Facebook’s new advertising strategy - predicting your interests


facebook-20070824.gifJust last year, Facebook turned down a $750 million offer, and by July this year figures of $10 billion were being thrown about. Not surprising when you can boast of 100 million visitors in the last 30 days [TrafficEstimate] from an estimated member base of 24 million, growing at about 150,000 per day.
When news of Facebook’s 0.04% CTR came out, however, Facebook’s rumoured charges of $300,000 for group sponsorship may have appeared a bit of an overkill.
This would have been reason enough for Facebook to work on its much talked about new advertising system to allow marketers to target users with ads based on the information people reveal about themselves on the site. Rather than banner advertising, Facebook is exploring placing ads within news and content feeds on users’ profile pages according to the Wall Street Journal, which is almost calling the move revolutionary and at par with AdWords. Given that AdWords raked in $10.6 billion in revenue last year for Google, that would be something.
Over time, Facebook plans to put in place a series of complex algorithms that eventually, it hopes to would allow the system to predict what products and services users might be interested in even before they have specifically mentioned an area.

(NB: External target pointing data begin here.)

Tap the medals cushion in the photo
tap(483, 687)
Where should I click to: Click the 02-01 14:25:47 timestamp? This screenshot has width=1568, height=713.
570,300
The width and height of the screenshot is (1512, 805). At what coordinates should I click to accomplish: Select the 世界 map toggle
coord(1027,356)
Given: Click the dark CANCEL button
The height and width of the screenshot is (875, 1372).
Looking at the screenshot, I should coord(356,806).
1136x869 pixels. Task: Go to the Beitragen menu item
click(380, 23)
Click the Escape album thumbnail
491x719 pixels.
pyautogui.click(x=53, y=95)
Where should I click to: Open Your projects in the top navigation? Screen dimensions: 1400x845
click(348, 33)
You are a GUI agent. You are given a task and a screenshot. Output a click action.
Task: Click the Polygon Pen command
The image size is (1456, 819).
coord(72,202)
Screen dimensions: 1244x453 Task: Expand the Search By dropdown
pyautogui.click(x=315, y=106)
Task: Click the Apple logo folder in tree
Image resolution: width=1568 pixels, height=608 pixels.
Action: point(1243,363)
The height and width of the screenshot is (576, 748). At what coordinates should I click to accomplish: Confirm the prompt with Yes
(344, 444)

To start off, however, it would allow the advertisers to choose a much wider array of characteristics for the users who should see their ads — based not only on age, gender and location, but also on details such as favorite activities and preferred music, etc. Facebook would use its technology to point the ads to the selected groups of people without exposing their personal information to the advertisers.
The other possible moneyspinner for Facebook, could be in its open technology platform, which allows developers to integrate their products into Facebook. CEO Mark Zuckerberg in mentions, “We want to make Facebook into something of an operating system so you can run full applications,” adding that it would be analogous to the platform that Microsoft Windows provides for developers. Outsiders would be able to develop Internet services on Facebook’s infrastructure, he explains, that will have full access to all its members.
This is likely to result in an explosion of creativity, with a host of applications being developed adding to the richness that is already prevalent in Facebook, and helping it to grow even further. For companies it offers yet anther manner of interacting with the Facebook audience, while for developers, it offers a chance to showcase their products to the world as well as the opportunity to make money from them. Facebook will impose no limitations on what kinds of applications others can create, except that they be legal.
How long before the others smarten up.